Pairwise similarity estimates can be converted into genetic distances using the inversed or the Euclidean transformation method:

Inversed = 1 - similarity

Euclidean = sqrt((1 - similarity)^2)

Calculate the locus information content

In addition to the pairwise genetic similarity, the number of informative loci can also be calculated for each pair of samples. The user can choose the criterion that is used to define the information content of a locus via the option --locus_information_criterion:

shared: a locus with only shared haplotypes in a pair of samples (default, e.g. locus A for Sample1 vs Sample2 in Table 1)

unique: a locus with only unique haplotypes in a pair of samples (e.g. locus A for Sample1 vs Sample3 in Table 1)

The definition of a locus with shared/unique haplotypes can be broadened by using the --partial option so that all loci with at least one shared/unique haplotype, respectively, are taken into account. In Table 1 for instance, locus C is a partially informative locus in the pair Sample1 vs Sample3 because these samples have one shared haplotype (i.e. haplotype 00) and one haplotype unique to Sample3 (i.e. haplotype 10) on locus C. The script also calculates the number of sample pairs for which a locus is informative (contains discriminatory haplotypes).

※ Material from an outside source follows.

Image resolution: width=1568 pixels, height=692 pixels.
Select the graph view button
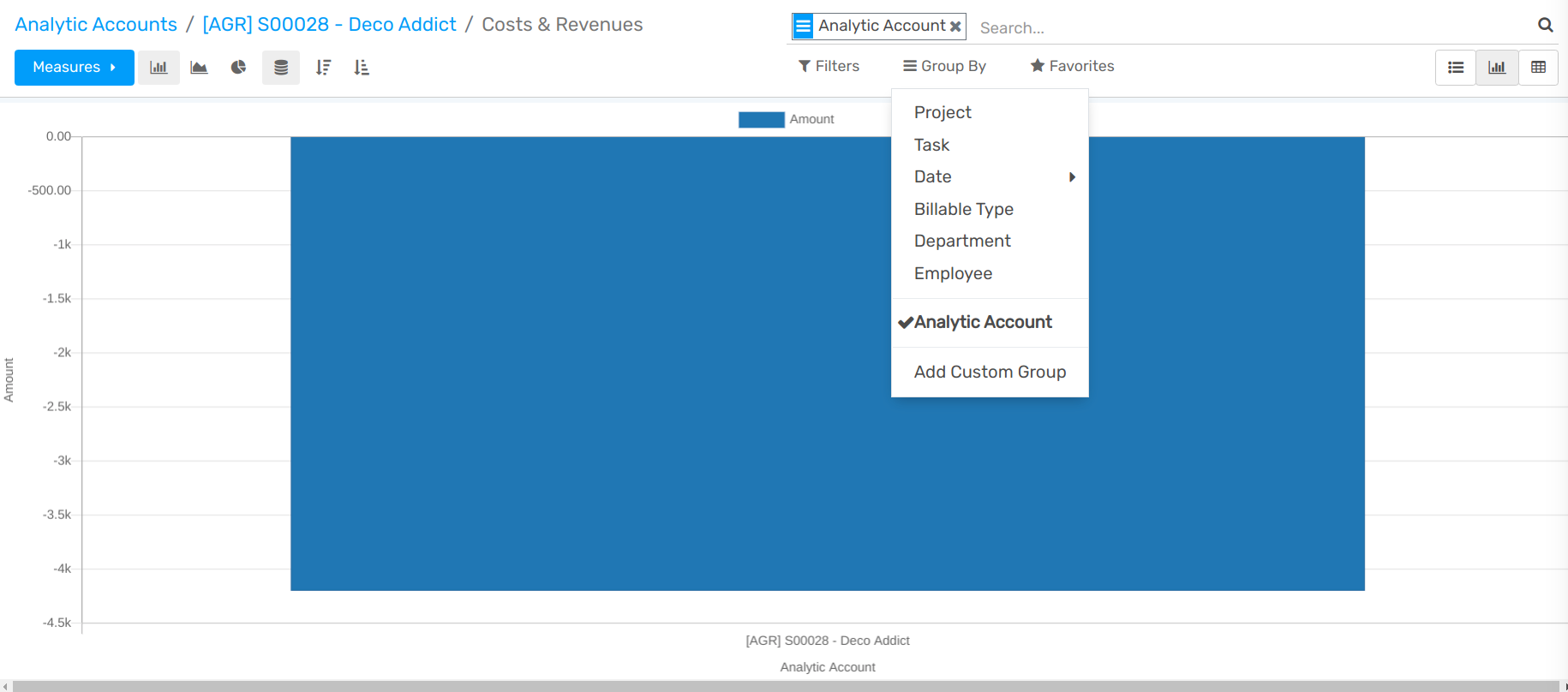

These numbers can be useful if subsets of loci must be created for downstream data analyses (like diagnostic markers to identify individuals). If an informative locus is defined based on unique haplotypes, then the sample names with only unique haplotypes in all sample pairs (--partial = FALSE) or with a unique combination of haplotypes (--partial = TRUE) are also identified for each locus.

References

Dice, L. R. (1945). Measures of the Amount of Ecological Association between Species. Ecology, 26(3), 297-302. https://doi.org/10.2307/1932409

Huson, D. H. & Bryant, D. (2006). Application of Phylogenetic Networks in Evolutionary Studies. Molecular Biology and Evolution, 23(2), 254-267. https://doi.org/10.1093/molbev/msj030

Jaccard, P. (1912). The distribution of the flora in the Alpine zone. New Phytologist, 11(2), 37-50. https://doi.org/10.1111/j.1469-8137.1912.tb05611.x

Ochiai, A. (1980). Zoogeographical Studies on the Soleoid Fishes Found in Japan and Its Neighbouring Regions - II. Bulletin of the Japanese Society of Scientific Fisheries, 22(9), 526–530. https://doi.org/10.15080/agcjchikyukagaku.58.4_256

Paradis, E. & Schliep, K. 2018. ape 5.0: an environment for modern phylogenetics and evolutionary analyses in R. Bioinformatics 35(3): 526-528. https://doi.org/10.1093/bioinformatics/bty633

R Core Team (2020). R: A language and environment for statistical computing. R Foundation for Statistical Computing, Vienna, Austria. URL https://www.R-project.org/

Sørensen, T. (1948). A Method of Establishing Groups of Equal Amplitude in Plant Sociology based on Similarity of Species Content and its Application to Analyses of the Vegetation on Danish Commons. Kongelige Danske Videnskabernes Selskab, 5(4), 1–34.